+++ TEXTO ELEGIDO +++

Y notemos que ese gran teólogo que fue Dante lo llama obra del Primer Amor. Primer Amor, en primer lugar, es un nombre de Dios. Pero también es una característica del amor de Dios. El infierno es obra del Primer Amor en cuanto es obra del amor más exquisito de Dios, del amor que es cabeza de amores, si se nos permitiera expresarnos así. No se trata de un amor cualquiera de Dios (si pudiera haber un amor cualquier en Dios) sino del Primer Amor.
Conclusión
La primera conclusión de esta parábola no se dirige a la actitud moral, sino a la comprensión teológica del pecado. San Ignacio, en sus Ejercicios Espirituales, pone como una de las piedras basales de nuestra conversión, el comprender profundamente “la fealdad y la malicia que cada pecado mortal cometido tiene en sí, aun cuando no esté prohibido”8. Esta es una indicación preciosísima. Quitémosle momentánea e hipotéticamente su carácter de prohibición que tiene el pecado, para que resalte la fealdad y malicia que en sí tiene, dado que se trata de la ofensa al ser trascendente, la bondad suma. En este sentido, la oración que conocemos como “Pésame” es correcta, teológicamente hablando: “Pésame por el infierno que merecí y por el cielo que perdí, pero mucho más me pesa porque pecando ofendí a un Dios tan bueno y tan grande como vos”.
Por esta razón, dice San Ignacio, para tener una noción exacta del pecado, es necesario “considerar quién es Dios, contra quien he pecado, según sus atributos (…): su sabiduría (…); su omnipotencia (…); su justicia (…); su bondad (…)”9.
Si damos correctamente este primer paso en la comprensión de la parábola nos resultará mucho más fácil dar el segundo, es decir, comprender que hay una distancia infinita entre la ofensa que yo hice a Dios y la ofensa que me hicieron a mí. Y entonces vendrá sola la segunda conclusión, la cual sí es de carácter moral: debo emprender el camino del perdón hacia quien me ha ofendido, luchando con ahínco para desterrar de mí hasta los últimos residuos del indomable resentimiento. Soy un ser finito y la ofensa hecha a mí poco vale.

+++ SECCIÓN DE DATOS +++

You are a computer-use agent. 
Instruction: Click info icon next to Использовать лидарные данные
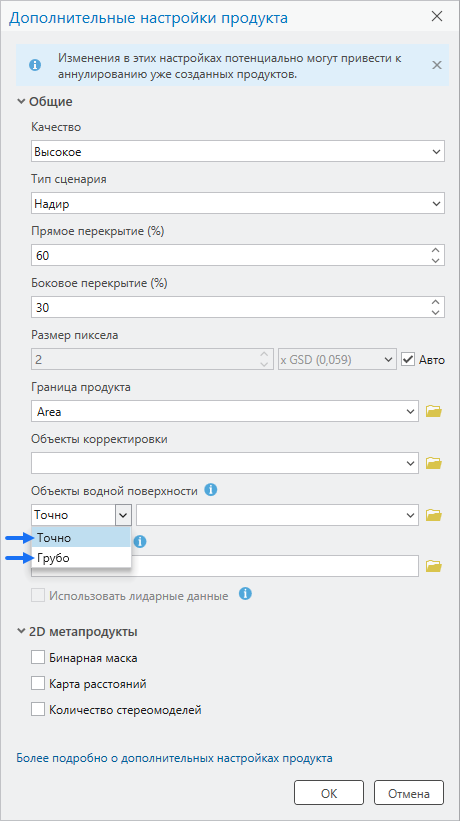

+++

* [TAREA PEDIDA A] En el texto sobre el pecado y el perdón, ¿qué dice San Ignacio que hay que considerar para tener una noción exacta del pecado?
* [TAREA PEDIDA B] Retoma el texto sobre el pecado y el perdón a partir de su última oración y sigue escribiéndolo.

* [RESPUESTA ESPERADA A] Hay que considerar quién es Dios, contra quien se ha pecado, según sus atributos: su sabiduría, su omnipotencia, su justicia y su bondad.

* [RESPUESTA ESPERADA B]
1 “Iste rex est Deus, sive intelligatur de patre, sive de filio, sive de spiritu sancto” (Sancti Tomae de Aquino, Super Evangelium S. Matthaei lectura, caput 18, lectio 3; traducción nuestra).
2 Un talento es una medida de peso. Corresponde a 59 kg de oro. Actualmente, septiembre de 2017, el gramo de oro vale 47 dólares. Por lo tanto, 1 kg de oro vale 47.000 dólares. Por lo tanto, 59 kg son 2.773.000 dólares (dos millones setecientos setenta y tres mil dólares). Diez mil talentos, por lo tanto, son: 27.730.000.000 (veintisiete mil setecientos treinta millones) de dólares.
3 El denario era una moneda acuñada por el Imperio Romano de uso en Palestina al tiempo de Jesús. Era de plata y pesaba 4,54 gr. Pero su valor era mayor que su peso en plata. Valía 1,6 veces más que su peso en plata. Hoy, septiembre de 2017, el gramo de plata vale 0,536 dólares. Un denario, valía entonces, unos 4 dólares. Por lo tanto, cien denarios serían, a precio de hoy, unos 400 dólares. Si nos atreviéramos a calcular qué porcentaje representan 400 dólares con respecto a 27.730.000.000 veríamos que la cifra está más cerca del cero que del uno.
4 “Et primo agit de poena, per quam fit separatio a Deo. (…) Obiurgatio est ex ira Dei. Secundo quia subiicitur Daemonibus; unde tradidit eum tortoribus. Item tangitur poenae perpetuitas, quoadusque redderet universum debitum; et hoc erit in infinitum” (Sancti Tomae de Aquino, Ibidem; traducción nuestra). Es muy difícil traducir al castellano la expresión in infinitum. Creo que lo que más se acerca sería: “Por todo un infinito”. Por eso la hemos dejado en latín.
5 Dice textualmente Santo Tomás: “Pues, si la pena no debe cesar hasta que se haga la satisfacción debida, y, al mismo tiempo, nadie puede satisfacer sin la gracia, la cual se acaba cuando se pierde la caridad, por lo tanto, no puede satisfacer”. “Si enim poena cessare non debet, donec fiat satisfacio debiti, et nullus sine gratia potest satisfacere, qui decedit sine caritate, non poterit satisfacere” (Sancti Tomae de Aquino, Ibidem; traducción nuestra).
6 Por eso podemos afirmar con toda seguridad junto con Santo Tomás y otros comentadores modernos: la condena del siervo despiadado a una prisión perpetua en la cual se hace imposible cualquier pago contiene la doctrina de la realidad de la condenación eterna.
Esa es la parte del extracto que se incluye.